On May 27th, China’s National Medical Products Administration (NMPA) released a draft of its Administrative Measures for Registration of Non-Special Purpose Cosmetics for public input. These new measures suggest a number of changes in the current version of these regulations, also known as GSYJX  No.181. At the same time, policies that went into effect on November 10, 2018 subject imported non-special purpose cosmetics to a unified registration procedure. This registration procedure replaced the previous approval-based approach and the pilot registration program in free trade zones.
Unified Management and Control of Domestic and Imported Products
The new measures are intended to strengthen the registration process for non-special purposes cosmetics. The regulations are divided into 30 articles and 5 chapters, covering general provisions, product registration, registration administration, monitoring and inspection, and supplementary provisions. Article 2 of the regulations’ first chapter explicitly puts imported and domestic cosmetics under the same registration scheme.
The new measures also spell out the different roles and responsibilities of regulatory authorities. The drug regulatory authority under the State Council will be responsible for registration administration of imported products, while provincial, autonomous region, and directly-control municipality drug regulatory authorities will handle locally produced products and some imported products. These local authorities will be responsible for post-registration monitoring and supervision. Before products are launched or imported, they must be registered with the appropriate authority.
Detailed Administration Rules for Imported Non-Special Purpose Cosmetics
In the past, registration of imported non-special purpose cosmetics had been governed by Shanghai Pudong New Area’s Administrative Work Procedure for Registration of Imported Non-Special-Purpose Cosmetics (Interim) and applicable registration application guidelines. Shanghai is one of the first cities to implement the pilot registration program. Now, this new legislation explicitly defines administrative rules for registration of imported non-special purposes cosmetics.
The new regulations stipulate that overseas entities that seek to registration their products must set up a representative office within China or designate a corporate entity within China as its legally appointed representative to handle the registration of any non-special purpose cosmetics products. The local representative will create a review process for the overseas applicant and review and verify that the product complies with applicable requirements in China. Any imported products that don’t comply with such regulations or mandatory national standards will be banned.
The representative for the overseas registrant must verify that it continues to produce or import the registered process via an online registration platform on an annual basis. If a product is no longer produced or imported, it’s registration will be cancelled.
Under the new regulations, imported products need to submit certifications issued by cosmetics regulators or trade associations in their place of origin. These certifications should include the quality management system or best manufacturing practices of the supplier and confirmation of the launch and sale of the product in its country or region of origin. If a product is specifically manufactured for the Chinese market and lacks these documents from its country of origin, then it should submit similar data and certification based on tests conducted for Chinese consumers.
Review of Regulation Documents Will Be More Rigorous
The new regulations increase the scope of the documentation required to register new products. In addition to previous product formula, product packaging, and product inspection reports, applicants now need to submit information on the applicant (e.g. name, address, contact information, and local representative), the producer, the product names (foreign and Chinese names), an photo of the product manual, product standards, and a product safety risk assessment. In cases where documentation is not compliant, the applicant or local representative will be notified and asked to amend the application. If the application lacks complete or adequate inspection and testing reports or if the product cannot meet safety or quality requirements, then the sales of the product in China will be suspended.
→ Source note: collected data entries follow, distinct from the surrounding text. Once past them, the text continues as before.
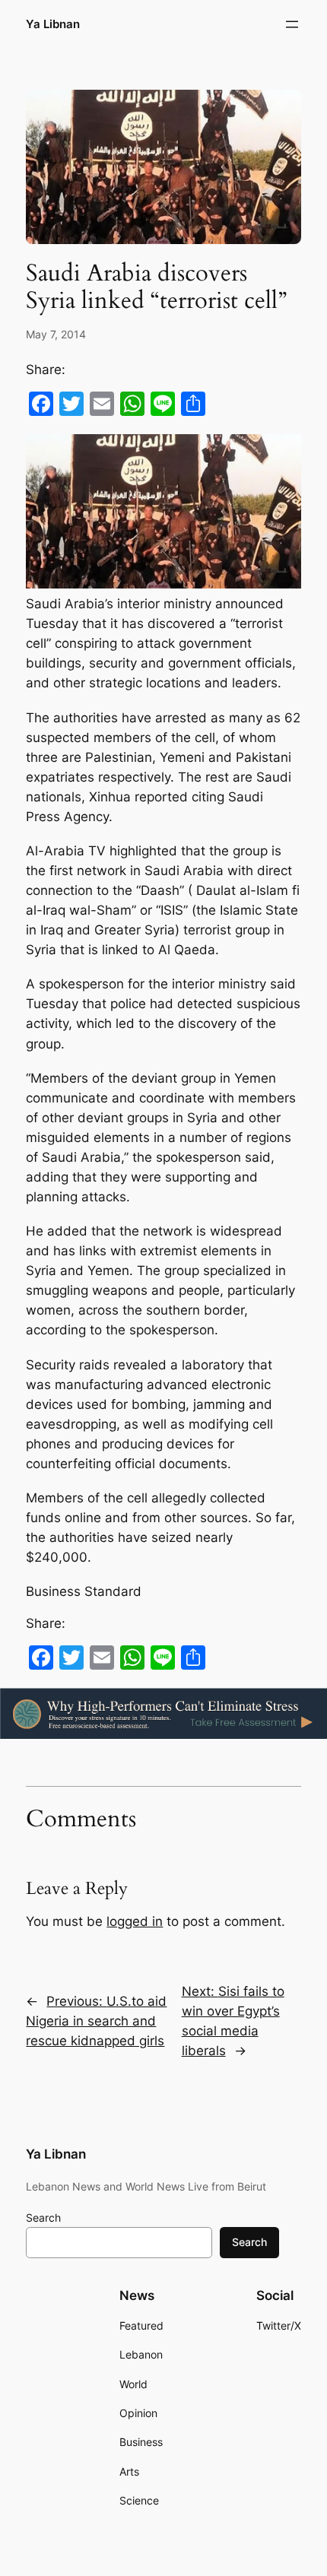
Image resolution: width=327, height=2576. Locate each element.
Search (43, 2217)
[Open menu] (292, 24)
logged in (134, 1921)
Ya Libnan (53, 24)
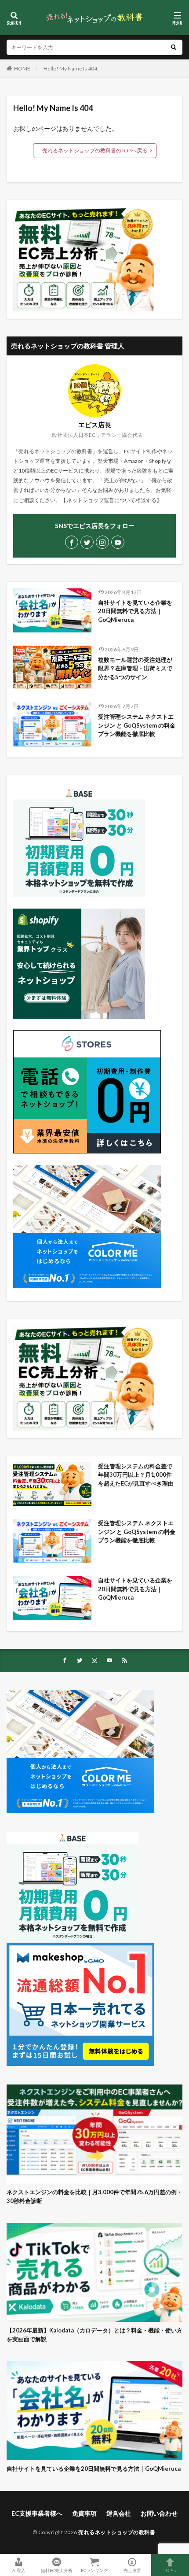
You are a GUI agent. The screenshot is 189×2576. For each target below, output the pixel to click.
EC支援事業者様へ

If the production of the product is outsourced, then the outsourcing supplier will need to complete the relevant product registration information the online registration platform after the product has been registered. If the outsourced supplier changes or no longer manufacturers the product, then it should update the online registration records in a timely manner.
In the past, imported products have been exempt from toxicology testing if its technical requirements meet Chinese regulations and if its risk assessment confirmed the safety of the product. However, the new regulations stipulate that no toxicology test exemptions will be granted for products are used for children or infants, products that use new materials that have not been included in the list of permissible cosmetic materials, or cases where the local representative has been targeted for monitoring, investigated, or penalized for quality or safety-related offenses during the past three years.
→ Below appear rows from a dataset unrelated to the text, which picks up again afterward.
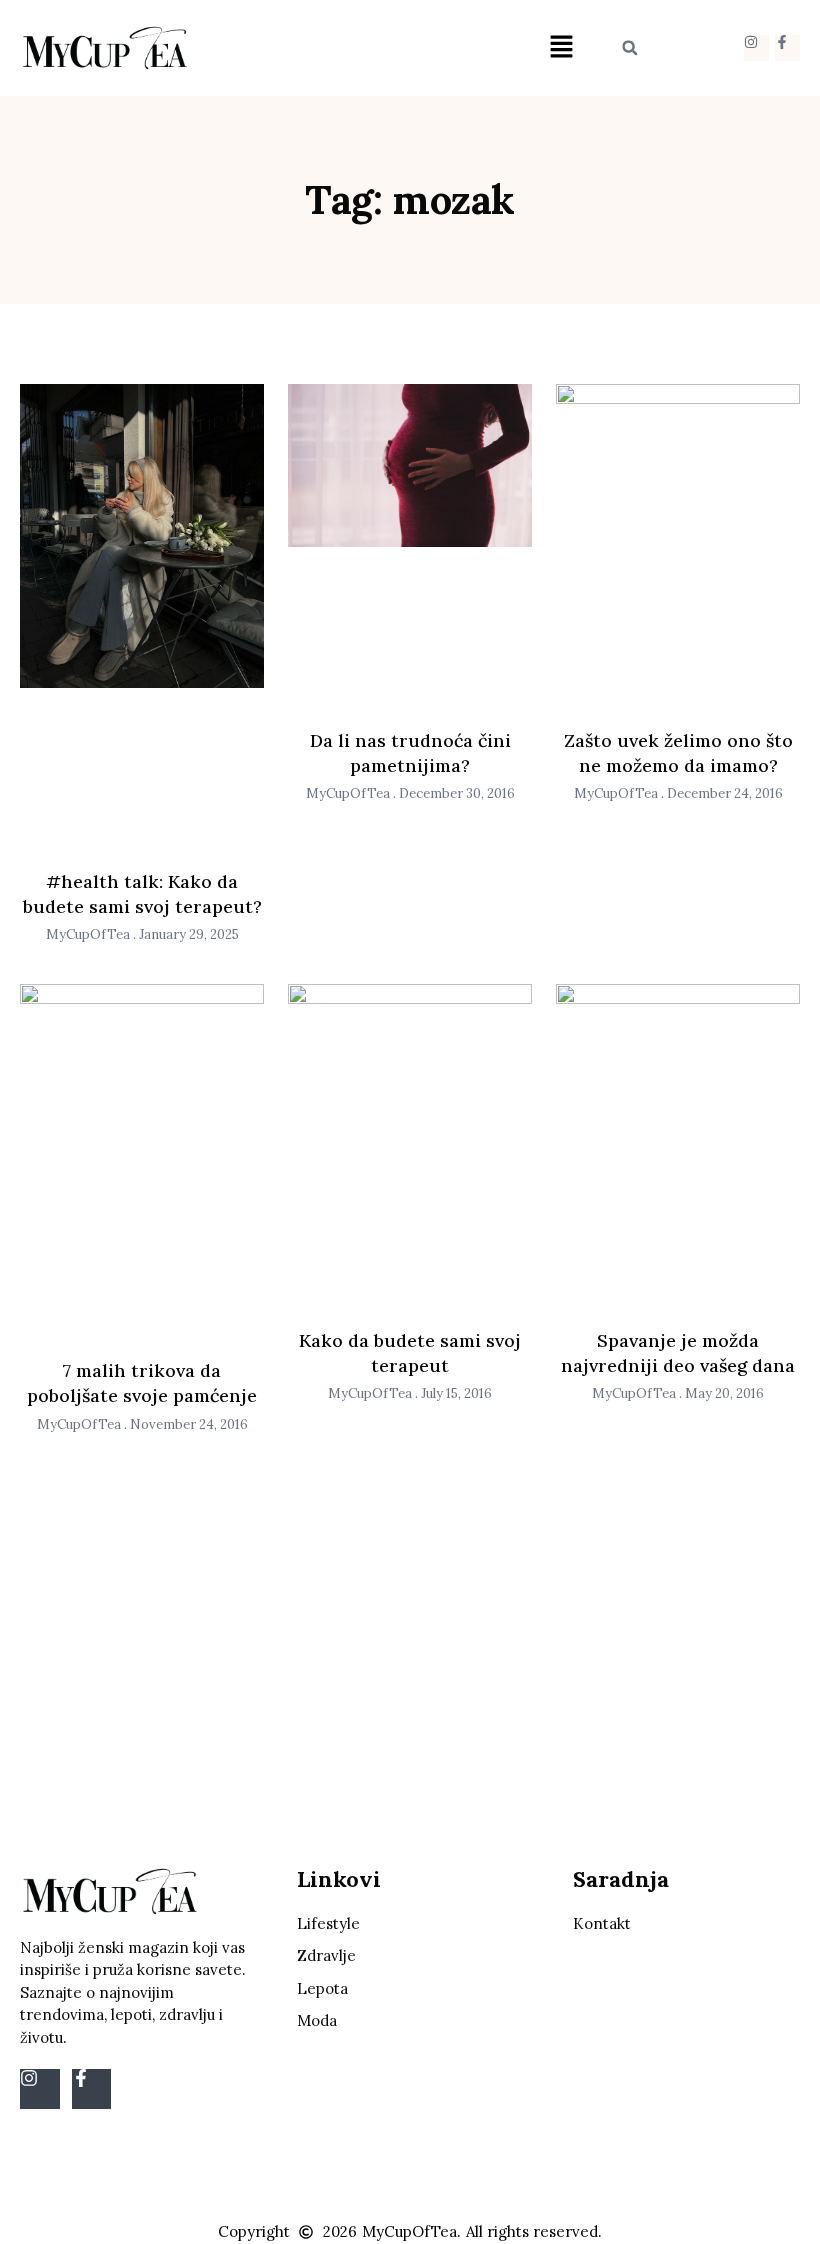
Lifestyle (328, 1923)
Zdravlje (326, 1955)
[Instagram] (756, 47)
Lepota (322, 1988)
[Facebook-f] (787, 47)
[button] (561, 47)
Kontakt (602, 1923)
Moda (317, 2020)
New Quantitative Classification System
The new regulations also affect how products are sold. Any product sold as a set or bundle can not be divided into sub-products or individual pieces for sale.
The new regulations also stipulate new treatment for offshore duty-free goods. These duty-free policies are focused on Hainan, now the fourth largest offshore duty-free region. Under the new regulations, duty-free retailers are responsible for the quality and safety of registered products that they import and sell. The provincial drug regulator in the duty-free location shall be responsible for handling post-registration inspection and enforcement.
The new regulatory framework also includes a new quantitative classification administration system for the registration of non-special purpose cosmetics in China. This means that drug regulators will give the applicant or its local representative a quantitative rating based on its quality management system, registered product, and inspection results. Product inspection will be conducted on a random basis post product launch. The frequency and prioritization of inspection will focus on products with low quantitative ratings.
“The National Medical Products Administration is guiding and regulating the development of companies with more efficient supervision,” acclaims some seasoned insider, “The release of the New Measures marks a major reform in the administration of the registration of non-special purpose cosmetics products.”